Rigid tubing may be joined to either an end item (such as a brake cylinder), another section of either rigid tubing, or to a flexible hose (such as a drain line). In the case of connection to an end item or another tube, fittings are required, which may or may not necessitate flaring of the tube. In the case of attachment to a hose, it may be necessary to bead the rigid tube so that a clamp can be used to hold the hose onto the tube.
Although the use of flareless tube fittings eliminates all tube flaring, another operation, referred to as presetting, is necessary prior to installation of a new flareless tube assembly. Flareless tube assemblies should be preset with the proper size presetting tool or operation. Figure 7-11 (steps 1, 2, and 3) illustrates the presetting operation, which is performed as follows:
Cut the tube to the correct length, with the ends perfectly square. Deburr the inside and outside of the tube. Slip the nut, then the sleeve, over the tube (step 1), lubricate the threads of the fitting and nut with hydraulic fluid. Place the fitting in a vise (step 2), and hold the tubing firmly and squarely on the seat in the fitting. (The tube must bottom firmly in the fitting.) Tighten the nut until the cutting edge of the sleeve grips the tube. To determine this point, slowly turn the tube back and forth while tightening the nut. When the tube no longer turns, the nut is ready for tightening. Final tightening depends upon the tubing (step 3). For aluminum alloy tubing up to and including 1/2" outside diameter, tighten the nut from 1 to 11/6 turns. For steel tubing and aluminum alloy tubing over 1/2" outside diameter, tighten from 11/6 to 11/2 turns.
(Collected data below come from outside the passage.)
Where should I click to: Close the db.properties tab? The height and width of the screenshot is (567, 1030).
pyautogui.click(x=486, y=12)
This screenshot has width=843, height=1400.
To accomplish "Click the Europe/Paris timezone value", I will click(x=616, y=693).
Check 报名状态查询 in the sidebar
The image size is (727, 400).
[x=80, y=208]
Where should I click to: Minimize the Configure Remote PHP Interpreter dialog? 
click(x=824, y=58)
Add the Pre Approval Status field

After presetting the sleeve, disconnect the tubing from the fitting and check the following points: The tube should extend 3/32" to 1/8" beyond the sleeve pilot; otherwise, blowoff may occur. The sleeve pilot should contact the tube or have a maximum clearance of 0.005" for aluminum alloy tubing or 0.015" for steel tubing. A slight collapse of the tube at the sleeve cut is permissible. No movement of the sleeve pilot, except rotation, is permissible.
Tubing may be beaded with a hand beading tool, with machine beading rolls, or with grip dies. The method to be used depends on the diameter and wall thickness of the tube and the material from which it was made.
The hand beading tool is used with tubing having 1/4" to 1" outside diameter. The bead is formed by using the beader frame with the proper rollers attached. The inside and outside of the tube is lubricated with light oil to reduce the friction between the rollers during beading. The sizes, marked in sixteenths of an inch on the rollers, are for the outside diameter of the tubing that can be beaded with the rollers. [Figure 7-12]
Separate rollers are required for the inside of each tubing size, and care must be taken to use the correct parts when beading. The hand beading tool works somewhat like the tube cutter in that the roller is screwed down intermittently while rotating the beading tool around the tubing. In addition, a small vise (tube holder) is furnished with the kit.
Other methods and types of beading tools and machines are available, but the hand beading tool is used most often. As a rule, beading machines are limited to use with large diameter tubing, over 115/16", unless special rollers are supplied. The grip-die method of beading is confined to small tubing.